時隔二十五年,我又住進了集體宿舍,和另外兩位同事共居一室,晚上睡前,我們有時談學生,有時聊家常,有時回憶過去,有時議論當下,三個女人一臺戲,氣氛融洽,沒有寂寞。可是,畢竟都是人到中年,牽掛孩子,放不下你,盼著四海無恙,學校解封。我睡在上床,久違了空中樓閣的感覺,擔心半夜不小心墜落,只好把衣服放在外圍層層防護,我想念你給我的那個大床的踏實感。
校園里,和風輕語,花兒次第開放,芳香四溢,杏花、李花、桃花的展出快要落幕,丁香和海棠已然出場,白的、粉的、紫的、紅的,像一幅畫,裝飾著流年。風兒吹過,一場醉人的花雨,落在小徑,落在草地,也落在我們的發間和身上。柳條如少女的秀發,油亮順垂,那新鮮的綠,醉人眼目,時光真美。可是,一想到你閉門深居,寂然獨守,便忍不住地想你。
一別多日,君可安好?
我走的時候,關上了所有的門窗,隔著玻璃,你是否能聽到春風在輕吟淺唱?是否能聞到隨風飄來的花香?四月的陽光是否能透過白色的紗簾溫暖你的胸膛?

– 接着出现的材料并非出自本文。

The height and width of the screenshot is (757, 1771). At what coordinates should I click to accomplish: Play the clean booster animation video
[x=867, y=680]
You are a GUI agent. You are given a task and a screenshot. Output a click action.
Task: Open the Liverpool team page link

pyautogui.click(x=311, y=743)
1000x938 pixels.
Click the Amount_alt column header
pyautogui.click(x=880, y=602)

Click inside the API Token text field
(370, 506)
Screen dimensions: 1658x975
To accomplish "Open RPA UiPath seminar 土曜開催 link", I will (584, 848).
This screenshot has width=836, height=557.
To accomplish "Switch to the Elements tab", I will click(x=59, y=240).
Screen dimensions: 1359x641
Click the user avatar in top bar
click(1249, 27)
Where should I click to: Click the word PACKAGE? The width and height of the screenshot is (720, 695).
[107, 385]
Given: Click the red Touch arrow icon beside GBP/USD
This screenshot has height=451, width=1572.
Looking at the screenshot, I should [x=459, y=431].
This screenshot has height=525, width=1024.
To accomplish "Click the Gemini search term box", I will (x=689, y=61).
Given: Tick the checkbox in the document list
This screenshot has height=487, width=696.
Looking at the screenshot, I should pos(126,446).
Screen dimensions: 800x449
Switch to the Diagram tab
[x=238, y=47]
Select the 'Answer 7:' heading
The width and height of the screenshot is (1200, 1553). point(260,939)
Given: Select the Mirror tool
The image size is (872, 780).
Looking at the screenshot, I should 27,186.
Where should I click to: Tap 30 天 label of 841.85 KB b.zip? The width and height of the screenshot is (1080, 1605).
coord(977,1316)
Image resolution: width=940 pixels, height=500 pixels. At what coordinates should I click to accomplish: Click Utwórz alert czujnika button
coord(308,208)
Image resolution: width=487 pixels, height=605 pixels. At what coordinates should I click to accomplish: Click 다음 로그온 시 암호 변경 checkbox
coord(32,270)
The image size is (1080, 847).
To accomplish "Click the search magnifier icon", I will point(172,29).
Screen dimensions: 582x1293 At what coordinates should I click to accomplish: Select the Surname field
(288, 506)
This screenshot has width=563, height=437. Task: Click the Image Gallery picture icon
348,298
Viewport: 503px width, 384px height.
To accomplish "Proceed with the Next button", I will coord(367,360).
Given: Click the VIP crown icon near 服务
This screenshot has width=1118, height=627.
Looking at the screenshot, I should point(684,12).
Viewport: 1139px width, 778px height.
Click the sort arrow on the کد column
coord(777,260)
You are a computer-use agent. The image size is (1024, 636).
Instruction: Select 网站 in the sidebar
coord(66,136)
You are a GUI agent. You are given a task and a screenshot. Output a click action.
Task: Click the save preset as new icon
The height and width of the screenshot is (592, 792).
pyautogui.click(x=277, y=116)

我走的時候,剛給高一的學生上了一半的網課,桌子上還留著沒來得及收拾的手機支架,椅子上是否還留有我身體的余熱?那本書是否依然打開在我翻到的那一頁?
我走的時候, 紅色的迎春花開的正艷,綠蘿瘋長爬滿了墻,我給它們澆足了水,可是,二十多天過去了,迎春花瓣是否綻放如初,綠蘿葉子是否青翠依然?
我走的時候,給你做了一次徹底的“美容”,我不在的日子里,外面的灰塵是否擠過窗縫污染了你的容顏?

我走的時候,一碰門鎖把一切留給了你,沒有了電視劇的吵鬧,沒有了孩子的歡笑,沒有了我的嘮叨,沒有了鍋碗瓢盆的交響樂,你是否感到寂寞?
思君念君,愿君安然無恙,期待疫情遠逝,我早日解封回歸,與你盡訴離愁,從此長相廝守。